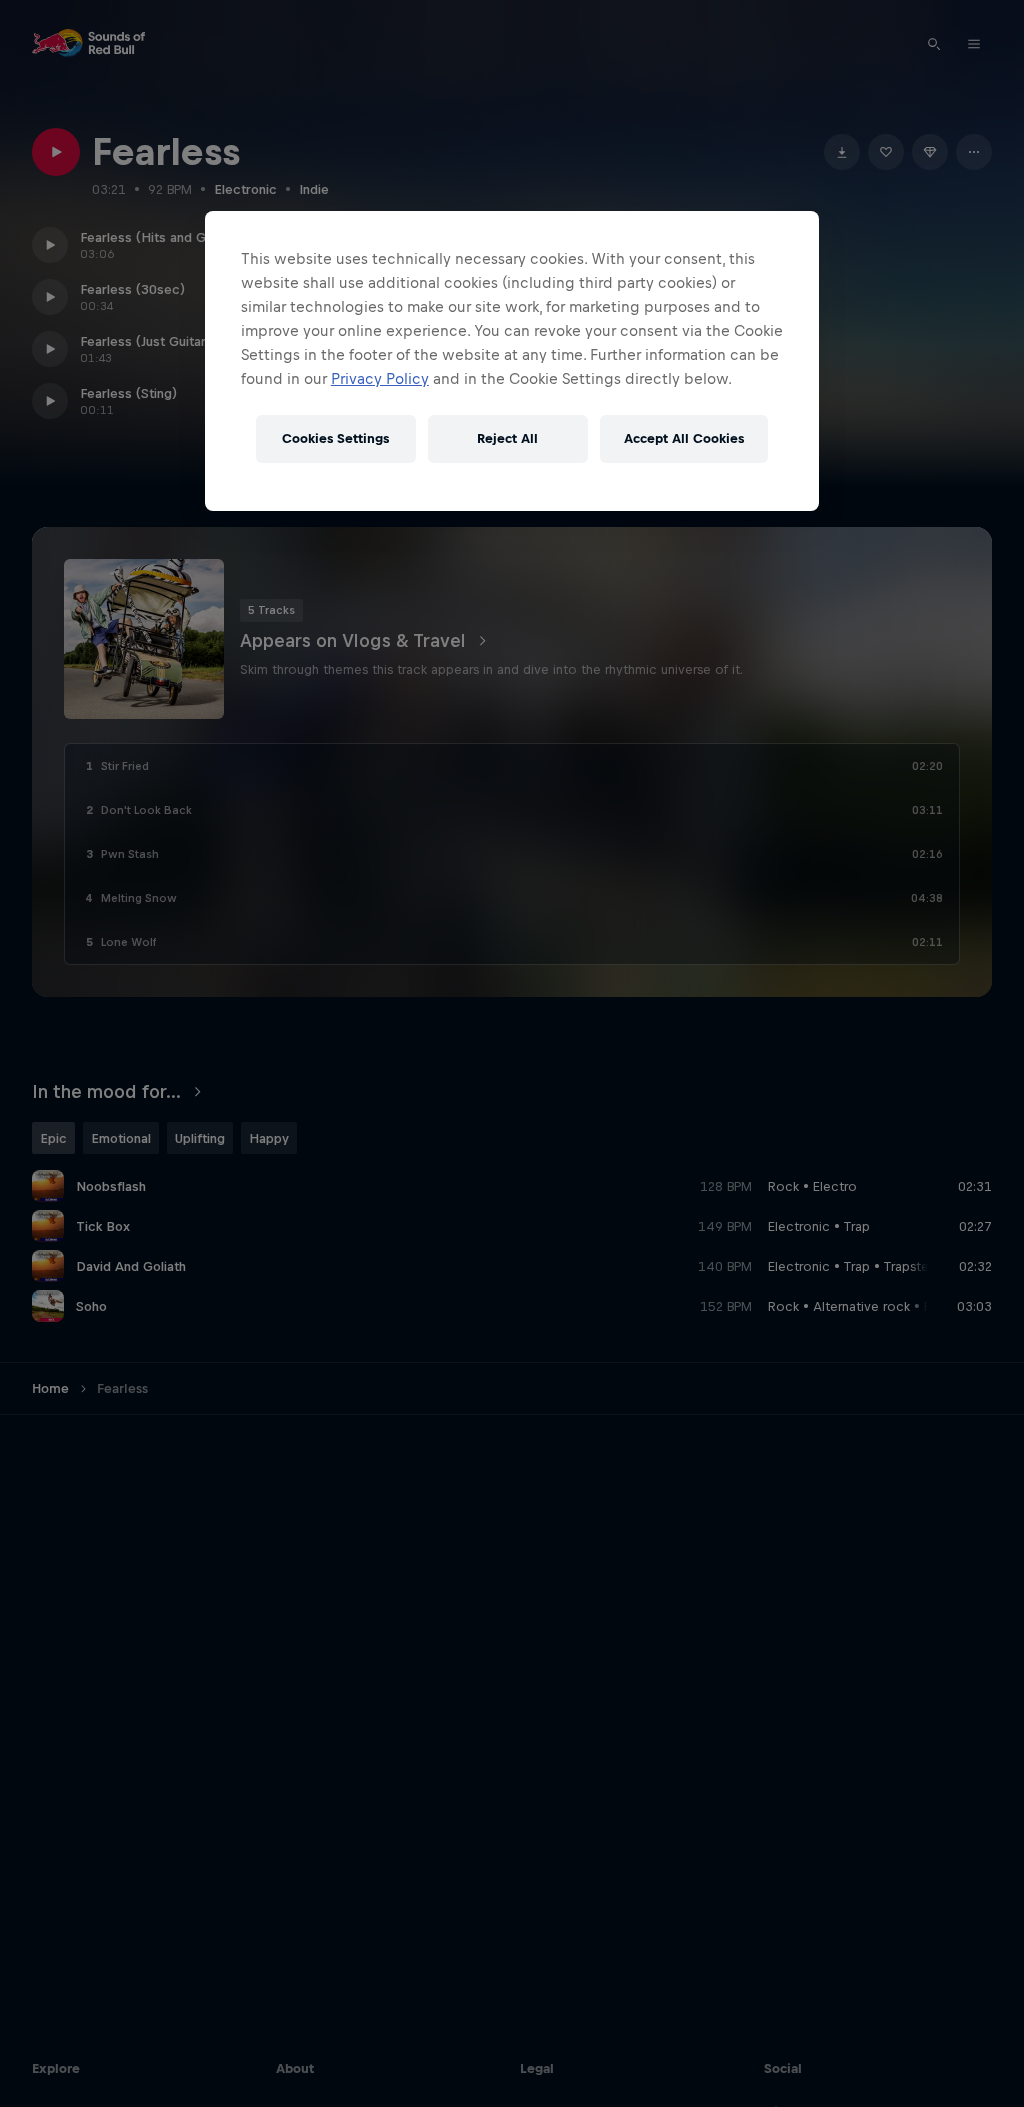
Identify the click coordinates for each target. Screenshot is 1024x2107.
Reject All (507, 438)
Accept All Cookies (684, 438)
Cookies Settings (335, 438)
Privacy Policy (380, 378)
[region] (512, 361)
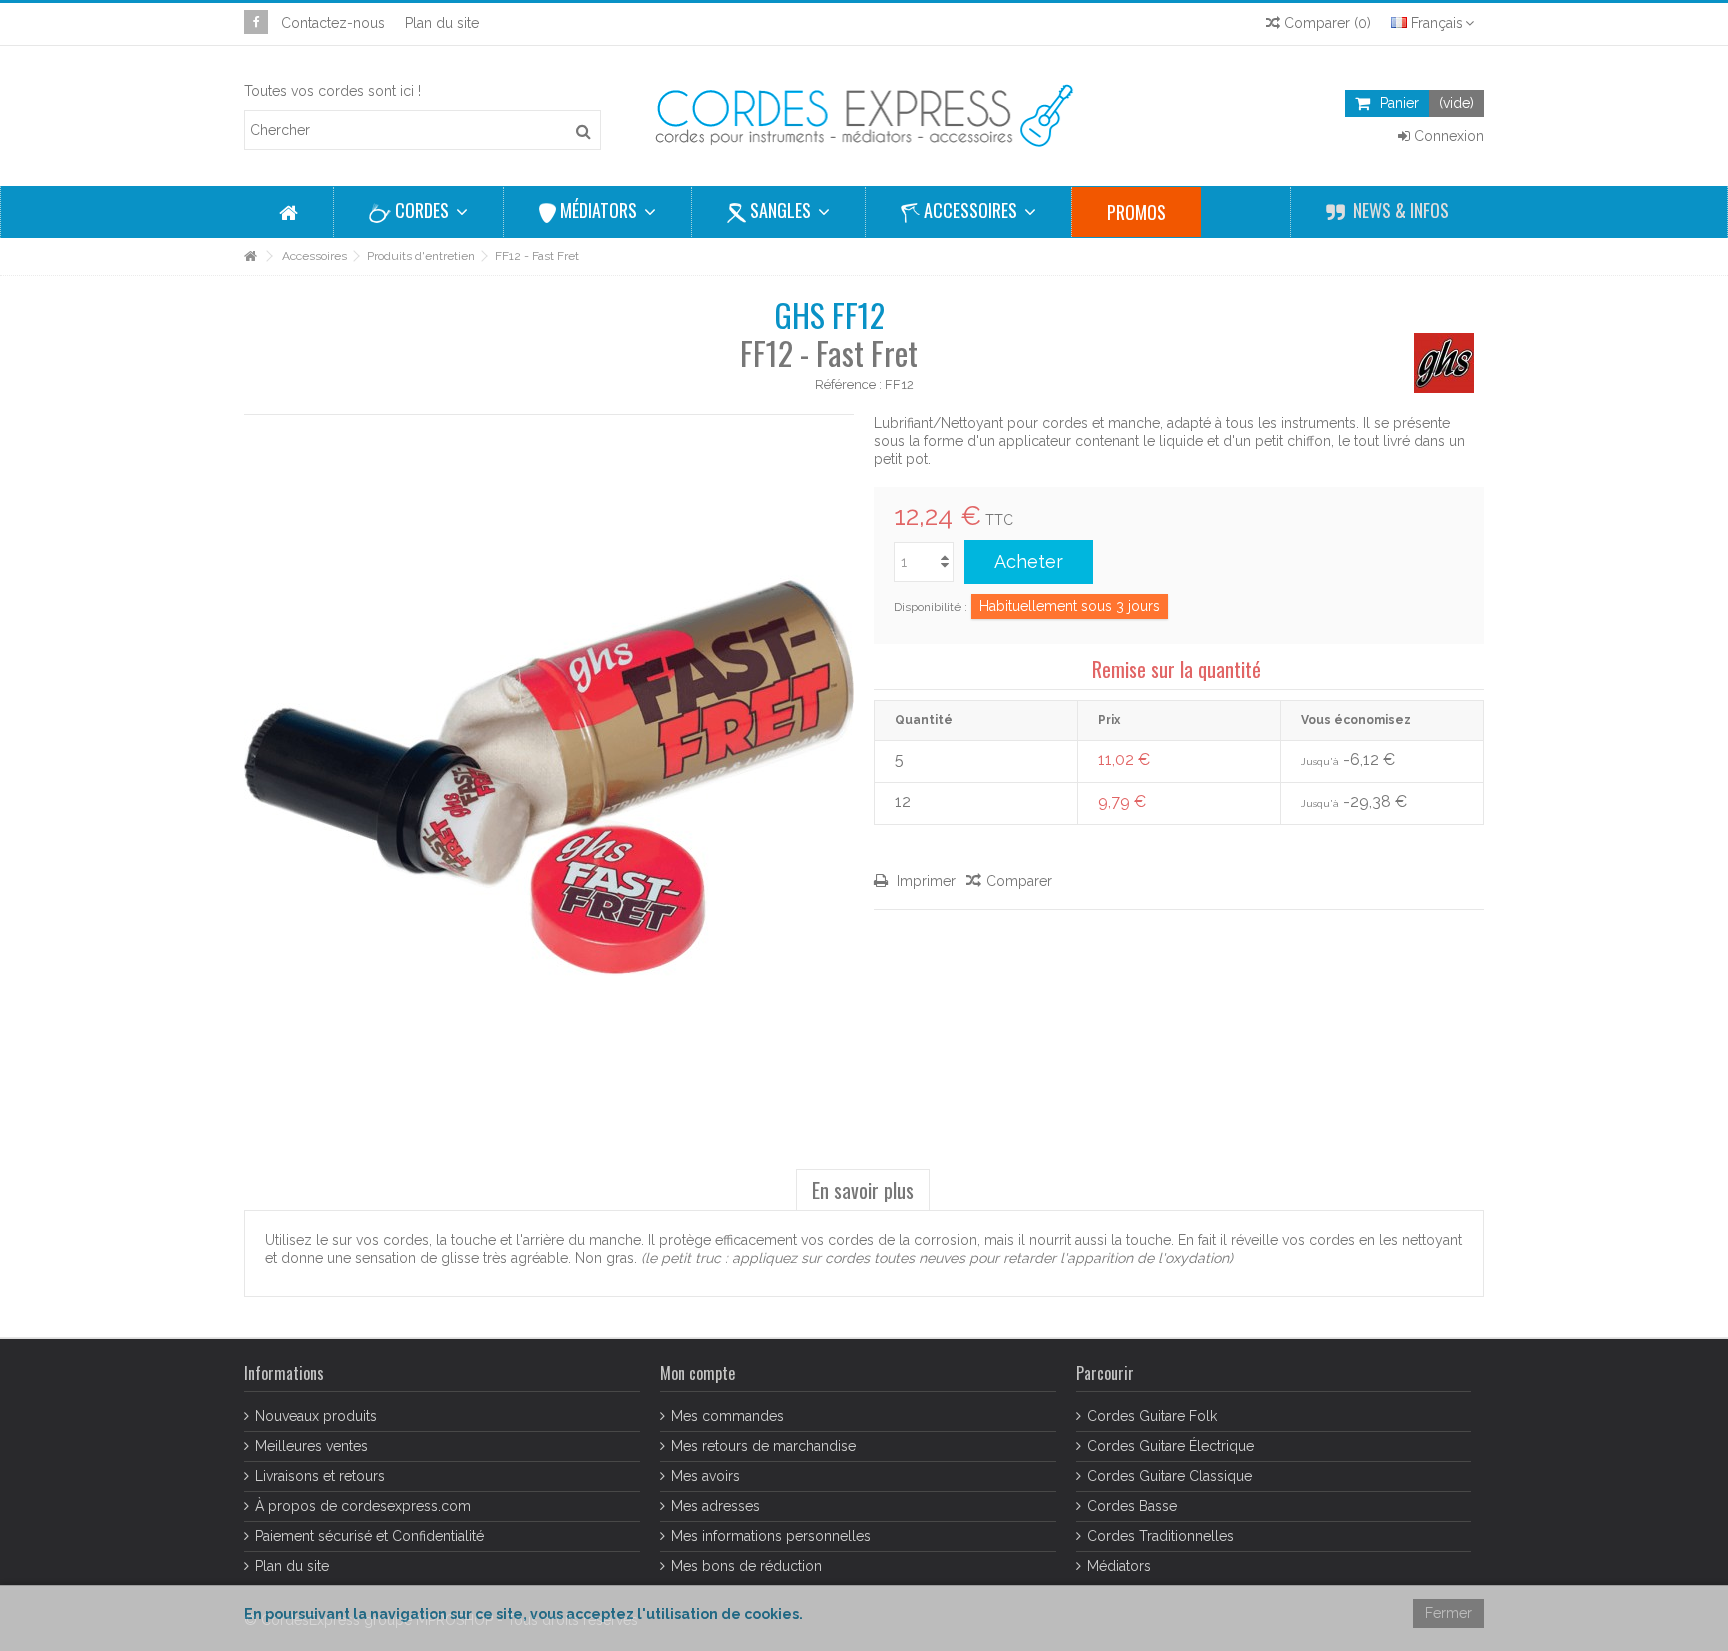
· · · · · · ·
**Action item**
Since the pictures don't belong in the copy, copy only the rest of the entries above exactly.

**The completed task**
Identify the click coordinates for each target. Screenshot is 1024x2107.
Reject All (507, 438)
Accept All Cookies (684, 438)
Cookies Settings (335, 438)
Privacy Policy (380, 378)
[region] (512, 361)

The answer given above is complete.